▶ [Task requirements] Please express the lines of the listing between the lines holding "Where should I click to: Click the 11:51" and "pos(162,16)", inclusive, as a JSON list of strings with one string per line and blank lines omitted.

[Stored items from a collection]
--------------------

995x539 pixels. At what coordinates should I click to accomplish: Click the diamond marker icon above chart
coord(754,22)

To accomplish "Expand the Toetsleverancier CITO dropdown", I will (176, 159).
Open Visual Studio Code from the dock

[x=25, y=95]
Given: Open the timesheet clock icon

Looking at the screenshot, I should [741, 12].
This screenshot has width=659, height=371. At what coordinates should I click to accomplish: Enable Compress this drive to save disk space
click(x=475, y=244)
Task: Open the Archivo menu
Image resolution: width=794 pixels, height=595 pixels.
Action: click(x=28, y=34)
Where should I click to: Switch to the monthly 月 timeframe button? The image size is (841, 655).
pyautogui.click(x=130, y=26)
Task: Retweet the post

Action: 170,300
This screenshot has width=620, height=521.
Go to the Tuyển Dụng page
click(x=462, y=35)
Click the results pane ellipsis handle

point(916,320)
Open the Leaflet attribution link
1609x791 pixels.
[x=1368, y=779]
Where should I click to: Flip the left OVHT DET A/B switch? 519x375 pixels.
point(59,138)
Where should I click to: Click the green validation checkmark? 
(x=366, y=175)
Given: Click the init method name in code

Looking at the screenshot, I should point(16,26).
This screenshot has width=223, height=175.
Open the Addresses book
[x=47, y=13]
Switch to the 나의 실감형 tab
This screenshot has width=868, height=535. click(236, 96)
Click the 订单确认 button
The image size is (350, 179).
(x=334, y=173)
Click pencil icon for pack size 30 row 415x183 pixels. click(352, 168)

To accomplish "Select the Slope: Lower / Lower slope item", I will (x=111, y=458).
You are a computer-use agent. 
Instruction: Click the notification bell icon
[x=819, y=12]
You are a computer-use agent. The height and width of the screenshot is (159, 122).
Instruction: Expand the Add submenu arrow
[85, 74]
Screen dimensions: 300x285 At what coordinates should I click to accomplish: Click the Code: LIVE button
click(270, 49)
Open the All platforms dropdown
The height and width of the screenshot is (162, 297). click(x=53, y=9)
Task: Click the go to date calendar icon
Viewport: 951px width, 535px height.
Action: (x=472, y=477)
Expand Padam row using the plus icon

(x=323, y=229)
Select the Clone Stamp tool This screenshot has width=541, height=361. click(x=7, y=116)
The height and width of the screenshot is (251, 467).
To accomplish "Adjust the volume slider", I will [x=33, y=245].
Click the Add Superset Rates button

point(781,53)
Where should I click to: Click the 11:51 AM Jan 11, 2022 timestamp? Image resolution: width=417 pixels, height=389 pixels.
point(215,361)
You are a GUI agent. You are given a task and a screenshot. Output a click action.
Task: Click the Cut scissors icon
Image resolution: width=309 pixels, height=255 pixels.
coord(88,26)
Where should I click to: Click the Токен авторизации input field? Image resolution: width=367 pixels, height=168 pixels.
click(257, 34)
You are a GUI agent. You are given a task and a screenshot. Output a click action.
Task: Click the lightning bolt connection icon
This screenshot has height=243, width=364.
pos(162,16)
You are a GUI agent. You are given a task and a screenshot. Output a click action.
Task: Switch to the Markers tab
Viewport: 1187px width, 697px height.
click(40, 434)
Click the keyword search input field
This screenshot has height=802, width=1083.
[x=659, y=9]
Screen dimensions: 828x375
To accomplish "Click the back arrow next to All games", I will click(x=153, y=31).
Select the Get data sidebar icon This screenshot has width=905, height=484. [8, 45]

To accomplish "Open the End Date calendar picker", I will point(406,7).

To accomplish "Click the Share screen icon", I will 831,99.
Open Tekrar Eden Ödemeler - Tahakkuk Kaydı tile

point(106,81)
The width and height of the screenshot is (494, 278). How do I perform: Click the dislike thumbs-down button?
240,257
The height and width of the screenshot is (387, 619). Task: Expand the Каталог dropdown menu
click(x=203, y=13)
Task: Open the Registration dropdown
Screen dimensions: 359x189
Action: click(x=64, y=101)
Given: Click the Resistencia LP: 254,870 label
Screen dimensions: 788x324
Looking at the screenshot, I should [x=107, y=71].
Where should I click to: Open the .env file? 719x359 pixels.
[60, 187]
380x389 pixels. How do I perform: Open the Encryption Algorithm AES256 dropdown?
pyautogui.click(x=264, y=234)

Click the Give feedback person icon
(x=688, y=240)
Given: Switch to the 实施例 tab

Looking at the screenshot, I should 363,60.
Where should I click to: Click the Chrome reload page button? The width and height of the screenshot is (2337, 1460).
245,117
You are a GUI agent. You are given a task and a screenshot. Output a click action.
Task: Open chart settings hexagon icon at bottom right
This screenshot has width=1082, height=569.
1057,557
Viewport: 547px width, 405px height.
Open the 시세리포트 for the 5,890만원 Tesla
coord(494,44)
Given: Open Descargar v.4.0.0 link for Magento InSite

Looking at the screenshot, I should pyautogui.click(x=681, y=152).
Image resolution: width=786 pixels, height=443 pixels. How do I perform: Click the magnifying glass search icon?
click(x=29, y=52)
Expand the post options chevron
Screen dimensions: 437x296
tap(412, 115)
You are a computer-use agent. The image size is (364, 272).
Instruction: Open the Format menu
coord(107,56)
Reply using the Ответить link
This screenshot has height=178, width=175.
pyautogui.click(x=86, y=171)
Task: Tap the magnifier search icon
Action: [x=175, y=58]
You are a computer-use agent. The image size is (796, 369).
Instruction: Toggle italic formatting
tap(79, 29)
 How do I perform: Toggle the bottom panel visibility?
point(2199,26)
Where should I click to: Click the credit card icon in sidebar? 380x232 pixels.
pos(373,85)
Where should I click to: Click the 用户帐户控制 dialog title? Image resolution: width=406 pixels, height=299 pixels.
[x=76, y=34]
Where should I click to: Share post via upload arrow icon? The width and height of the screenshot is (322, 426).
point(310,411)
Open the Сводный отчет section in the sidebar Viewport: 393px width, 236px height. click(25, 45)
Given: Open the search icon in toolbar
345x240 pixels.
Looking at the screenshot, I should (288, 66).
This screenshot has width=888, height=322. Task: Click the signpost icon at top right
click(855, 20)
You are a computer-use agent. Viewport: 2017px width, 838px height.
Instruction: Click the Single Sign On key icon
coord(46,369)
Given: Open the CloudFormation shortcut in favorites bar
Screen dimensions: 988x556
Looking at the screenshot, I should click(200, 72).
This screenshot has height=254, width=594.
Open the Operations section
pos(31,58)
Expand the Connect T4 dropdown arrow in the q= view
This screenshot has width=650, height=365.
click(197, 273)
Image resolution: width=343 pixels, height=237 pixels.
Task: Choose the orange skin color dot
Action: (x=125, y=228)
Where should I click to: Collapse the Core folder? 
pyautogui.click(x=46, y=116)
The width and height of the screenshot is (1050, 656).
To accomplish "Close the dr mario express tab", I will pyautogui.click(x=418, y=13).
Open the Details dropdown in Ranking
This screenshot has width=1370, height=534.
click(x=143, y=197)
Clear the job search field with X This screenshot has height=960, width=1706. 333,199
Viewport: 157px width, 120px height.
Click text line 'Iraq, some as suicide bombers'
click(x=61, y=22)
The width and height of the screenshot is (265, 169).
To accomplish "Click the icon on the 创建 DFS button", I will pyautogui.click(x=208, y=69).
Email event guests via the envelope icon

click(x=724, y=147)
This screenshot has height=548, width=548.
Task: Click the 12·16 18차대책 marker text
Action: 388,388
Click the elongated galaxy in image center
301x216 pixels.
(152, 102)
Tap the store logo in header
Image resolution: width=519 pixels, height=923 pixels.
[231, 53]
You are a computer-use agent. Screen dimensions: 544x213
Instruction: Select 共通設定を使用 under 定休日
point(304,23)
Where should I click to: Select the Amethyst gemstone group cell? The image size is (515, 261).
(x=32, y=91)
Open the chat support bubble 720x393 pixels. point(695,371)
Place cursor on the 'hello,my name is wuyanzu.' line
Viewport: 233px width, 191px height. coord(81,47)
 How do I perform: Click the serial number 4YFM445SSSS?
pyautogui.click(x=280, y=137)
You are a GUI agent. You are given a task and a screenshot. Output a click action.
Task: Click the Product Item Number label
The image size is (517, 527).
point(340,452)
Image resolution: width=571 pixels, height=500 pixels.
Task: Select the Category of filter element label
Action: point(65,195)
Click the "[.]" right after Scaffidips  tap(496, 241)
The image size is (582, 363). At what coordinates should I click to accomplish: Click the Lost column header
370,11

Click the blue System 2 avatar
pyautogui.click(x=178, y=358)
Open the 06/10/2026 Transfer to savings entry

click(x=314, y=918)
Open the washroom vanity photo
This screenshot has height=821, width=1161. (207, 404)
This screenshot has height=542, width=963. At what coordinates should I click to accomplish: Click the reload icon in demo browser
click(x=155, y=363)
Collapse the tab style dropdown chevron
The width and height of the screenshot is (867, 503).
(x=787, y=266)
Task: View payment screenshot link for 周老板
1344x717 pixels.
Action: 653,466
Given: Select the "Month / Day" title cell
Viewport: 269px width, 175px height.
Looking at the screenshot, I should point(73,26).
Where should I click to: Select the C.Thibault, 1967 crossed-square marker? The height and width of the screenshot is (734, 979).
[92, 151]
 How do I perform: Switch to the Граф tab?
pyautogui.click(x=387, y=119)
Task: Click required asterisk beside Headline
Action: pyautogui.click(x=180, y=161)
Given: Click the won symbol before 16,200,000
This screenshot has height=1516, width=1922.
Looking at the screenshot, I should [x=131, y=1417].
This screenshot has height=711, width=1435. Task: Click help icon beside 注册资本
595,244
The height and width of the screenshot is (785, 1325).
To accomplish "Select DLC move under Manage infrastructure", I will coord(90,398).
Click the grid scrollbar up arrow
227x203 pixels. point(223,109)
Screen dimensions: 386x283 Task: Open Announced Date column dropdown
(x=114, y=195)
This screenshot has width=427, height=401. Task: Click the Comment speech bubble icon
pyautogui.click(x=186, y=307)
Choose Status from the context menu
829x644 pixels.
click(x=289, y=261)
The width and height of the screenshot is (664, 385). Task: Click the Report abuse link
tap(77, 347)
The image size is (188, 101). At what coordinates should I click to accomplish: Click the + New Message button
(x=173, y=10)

--------------------

▶ [Reply to the task]
[
  "Where should I click to: Click the 11:51 AM Jan 11, 2022 timestamp? Image resolution: width=417 pixels, height=389 pixels.",
  "point(215,361)",
  "You are a GUI agent. You are given a task and a screenshot. Output a click action.",
  "Task: Click the Cut scissors icon",
  "Image resolution: width=309 pixels, height=255 pixels.",
  "coord(88,26)",
  "Where should I click to: Click the Токен авторизации input field? Image resolution: width=367 pixels, height=168 pixels.",
  "click(257, 34)",
  "You are a GUI agent. You are given a task and a screenshot. Output a click action.",
  "Task: Click the lightning bolt connection icon",
  "This screenshot has height=243, width=364.",
  "pos(162,16)"
]